Stored data entries:
┏━━

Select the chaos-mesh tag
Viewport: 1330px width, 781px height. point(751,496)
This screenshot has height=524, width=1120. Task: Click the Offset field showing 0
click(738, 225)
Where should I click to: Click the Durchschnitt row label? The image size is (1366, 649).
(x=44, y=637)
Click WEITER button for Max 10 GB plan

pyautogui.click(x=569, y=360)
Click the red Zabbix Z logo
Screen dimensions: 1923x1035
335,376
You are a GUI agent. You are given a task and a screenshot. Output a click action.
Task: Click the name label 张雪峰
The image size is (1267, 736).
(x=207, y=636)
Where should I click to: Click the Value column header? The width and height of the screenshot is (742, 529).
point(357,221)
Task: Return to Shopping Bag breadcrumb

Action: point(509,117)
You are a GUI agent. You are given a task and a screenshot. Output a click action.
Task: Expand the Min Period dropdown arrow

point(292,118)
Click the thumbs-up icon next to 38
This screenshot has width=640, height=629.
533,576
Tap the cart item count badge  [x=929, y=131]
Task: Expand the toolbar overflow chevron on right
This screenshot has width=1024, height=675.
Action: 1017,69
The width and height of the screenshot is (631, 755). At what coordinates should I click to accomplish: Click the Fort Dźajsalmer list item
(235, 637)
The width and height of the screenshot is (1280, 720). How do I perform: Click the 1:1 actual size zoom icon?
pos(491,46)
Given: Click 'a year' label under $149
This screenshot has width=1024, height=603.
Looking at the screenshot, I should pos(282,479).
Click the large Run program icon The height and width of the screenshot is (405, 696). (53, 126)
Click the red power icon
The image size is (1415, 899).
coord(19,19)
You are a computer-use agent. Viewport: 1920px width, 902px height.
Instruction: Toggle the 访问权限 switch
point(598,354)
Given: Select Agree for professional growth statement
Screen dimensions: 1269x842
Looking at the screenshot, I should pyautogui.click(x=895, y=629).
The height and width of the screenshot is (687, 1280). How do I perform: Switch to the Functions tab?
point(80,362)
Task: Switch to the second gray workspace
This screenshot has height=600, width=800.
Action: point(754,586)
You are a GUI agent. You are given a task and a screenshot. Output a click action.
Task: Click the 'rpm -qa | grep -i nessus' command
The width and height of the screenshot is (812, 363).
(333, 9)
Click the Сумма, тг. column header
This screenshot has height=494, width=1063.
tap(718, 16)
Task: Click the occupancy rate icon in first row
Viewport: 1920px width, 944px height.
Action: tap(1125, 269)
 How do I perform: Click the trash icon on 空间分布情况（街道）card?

┗━━

Print out the complete data above, character for character.

(RESPONSE TO THE EXERCISE):
Select the chaos-mesh tag
Viewport: 1330px width, 781px height. point(751,496)
This screenshot has height=524, width=1120. Task: Click the Offset field showing 0
click(738, 225)
Where should I click to: Click the Durchschnitt row label? The image size is (1366, 649).
(x=44, y=637)
Click WEITER button for Max 10 GB plan

pyautogui.click(x=569, y=360)
Click the red Zabbix Z logo
Screen dimensions: 1923x1035
335,376
You are a GUI agent. You are given a task and a screenshot. Output a click action.
Task: Click the name label 张雪峰
The image size is (1267, 736).
(x=207, y=636)
Where should I click to: Click the Value column header? The width and height of the screenshot is (742, 529).
point(357,221)
Task: Return to Shopping Bag breadcrumb

Action: point(509,117)
You are a GUI agent. You are given a task and a screenshot. Output a click action.
Task: Expand the Min Period dropdown arrow

point(292,118)
Click the thumbs-up icon next to 38
This screenshot has width=640, height=629.
533,576
Tap the cart item count badge  [x=929, y=131]
Task: Expand the toolbar overflow chevron on right
This screenshot has width=1024, height=675.
Action: 1017,69
The width and height of the screenshot is (631, 755). At what coordinates should I click to accomplish: Click the Fort Dźajsalmer list item
(235, 637)
The width and height of the screenshot is (1280, 720). How do I perform: Click the 1:1 actual size zoom icon?
pos(491,46)
Given: Click 'a year' label under $149
This screenshot has width=1024, height=603.
Looking at the screenshot, I should pos(282,479).
Click the large Run program icon The height and width of the screenshot is (405, 696). (53, 126)
Click the red power icon
The image size is (1415, 899).
coord(19,19)
You are a computer-use agent. Viewport: 1920px width, 902px height.
Instruction: Toggle the 访问权限 switch
point(598,354)
Given: Select Agree for professional growth statement
Screen dimensions: 1269x842
Looking at the screenshot, I should pyautogui.click(x=895, y=629).
The height and width of the screenshot is (687, 1280). How do I perform: Switch to the Functions tab?
point(80,362)
Task: Switch to the second gray workspace
This screenshot has height=600, width=800.
Action: point(754,586)
You are a GUI agent. You are given a task and a screenshot. Output a click action.
Task: Click the 'rpm -qa | grep -i nessus' command
The width and height of the screenshot is (812, 363).
(333, 9)
Click the Сумма, тг. column header
This screenshot has height=494, width=1063.
tap(718, 16)
Task: Click the occupancy rate icon in first row
Viewport: 1920px width, 944px height.
Action: tap(1125, 269)
 How do I perform: Click the trash icon on 空间分布情况（街道）card?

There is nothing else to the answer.